I like the 1-to-10 billion scale model of the solar system that is located outside the National Air & Space Museum (and which extends several blocks along the Mall). See http://www.jeffreybennett.com/voyage.htm
Posted by: dvandorn Apr 17 2006, 02:57 PM
Hmmm... when I load the page linked above, I see the entire solar system (at least as it's currently defined), but all of it appears in the width of my screen. The Sun and planets are all to scale, and rendered properly (not squished or anything), but the distance between them is most definitely not to scale. At all.
-the other Doug
Posted by: odave Apr 17 2006, 03:23 PM
Only the sun was visible for me when I hit that link initially - I had to do a lot of scrolling to get out to Mercury, and Pluto is waaaaay out at the very end. I wonder if it's a browser setting thing....
Anyone have enough spare time to see how long it takes to scroll to Pluto by holding the right scroll arrow down?
Posted by: ljk4-1 Apr 17 2006, 03:50 PM
QUOTE (ilbasso @ Apr 15 2006, 12:29 PM)

Reminds me of Steven Wright's joke: "I have a full-scale map of the United States. One mile equals one mile."
I like the 1-to-10 billion scale model of the solar system that is located outside the National Air & Space Museum (and which extends several blocks along the Mall).
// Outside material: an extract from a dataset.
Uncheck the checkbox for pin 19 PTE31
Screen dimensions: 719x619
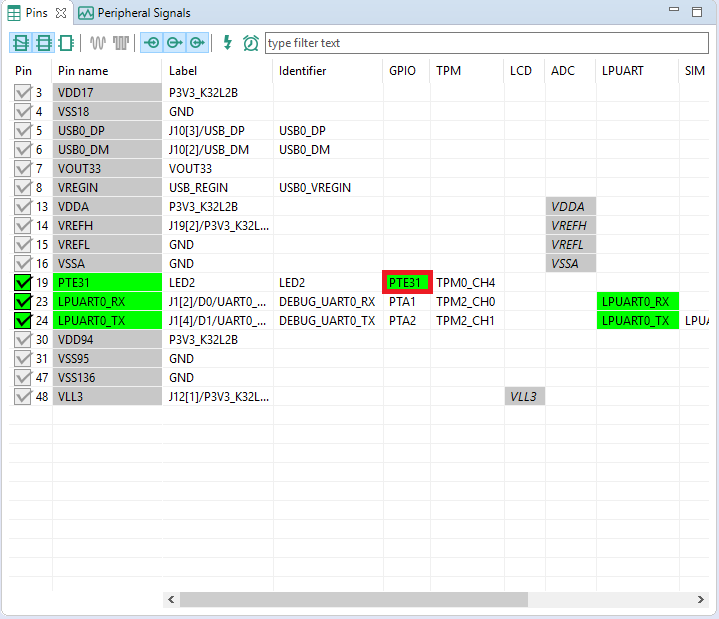[x=23, y=282]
See http://www.jeffreybennett.com/voyage.htm
Wright concluded that joke with "And then I folded it."
If you want a nice afternoon stroll across the entire Sol system, the
Carl Sagan Planet Walk in Ithaca, New York is most convenient. Just
under one mile one way from the Sun in the Commons to Pluto right
outside the Sciencenter.
http://sciencenter.org//saganpw/
Having been dedicated in November of 1997, some of the data on
the planets is out of date, especially regarding the number of moons
for some of the worlds, but the Sagan Planet Walk does give one a
good sense of scale of things in our celestial neighborhood.
What really blows most people's minds is when you tell them that if
they wanted to walk from this model's Pluto to the nearest star system,
Alpha Centauri, they would have to go all the way to Hawaii!
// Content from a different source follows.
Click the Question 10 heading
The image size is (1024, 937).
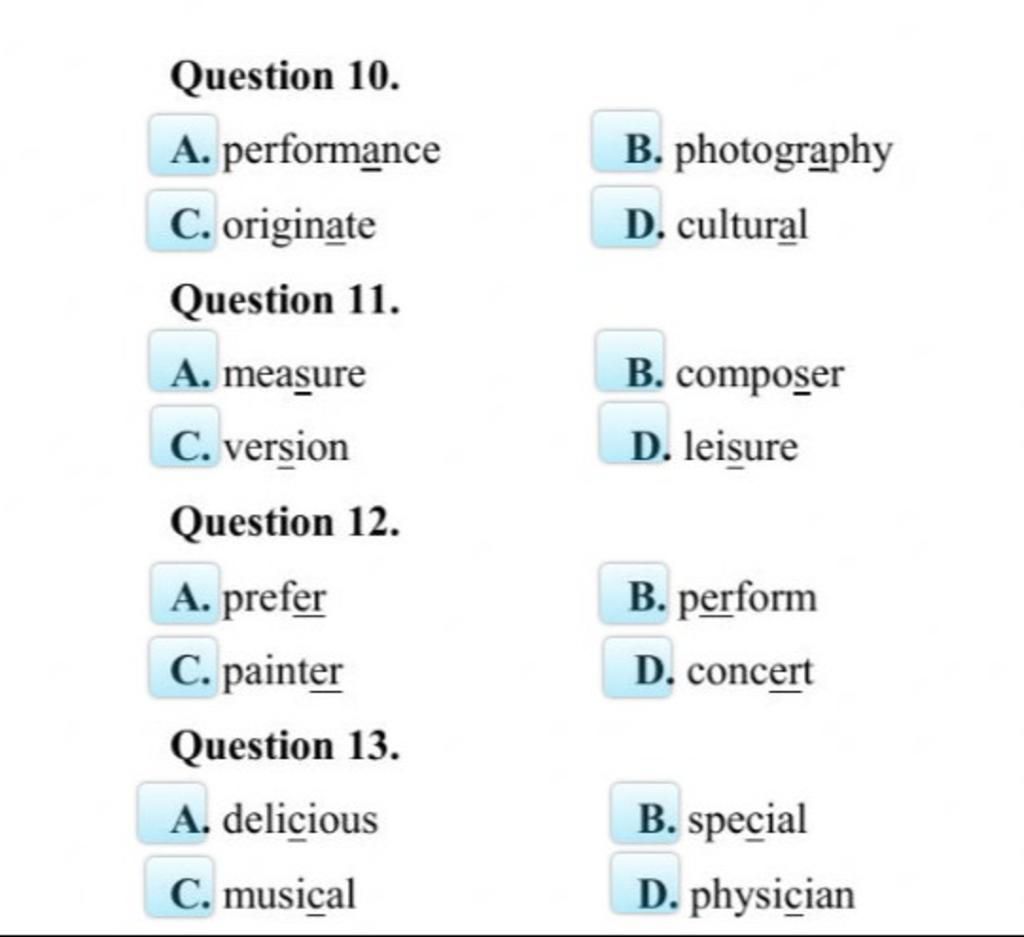click(285, 77)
Posted by: Bob Shaw Apr 17 2006, 04:40 PM
QUOTE (dvandorn @ Apr 17 2006, 03:57 PM)

Hmmm... when I load the page linked above, I see the entire solar system (at least as it's currently defined), but all of it appears in the width of my screen. The Sun and planets are all to scale, and rendered properly (not squished or anything), but the distance between them is most definitely not to scale. At all.
-the other Doug
other Doug:
You have a 20 AU screen?
Bet it's a G5!
Does it cause... ...tides?
Bob Shaw
Posted by: lyford Apr 17 2006, 05:45 PM
QUOTE (dvandorn @ Apr 17 2006, 07:57 AM)

The Sun and planets are all to scale, and rendered properly (not squished or anything), but the distance between them is most definitely not to scale. At all.
That happened to me in Omniweb but not in Firefox.... hmmmmm.... did you check your framostat?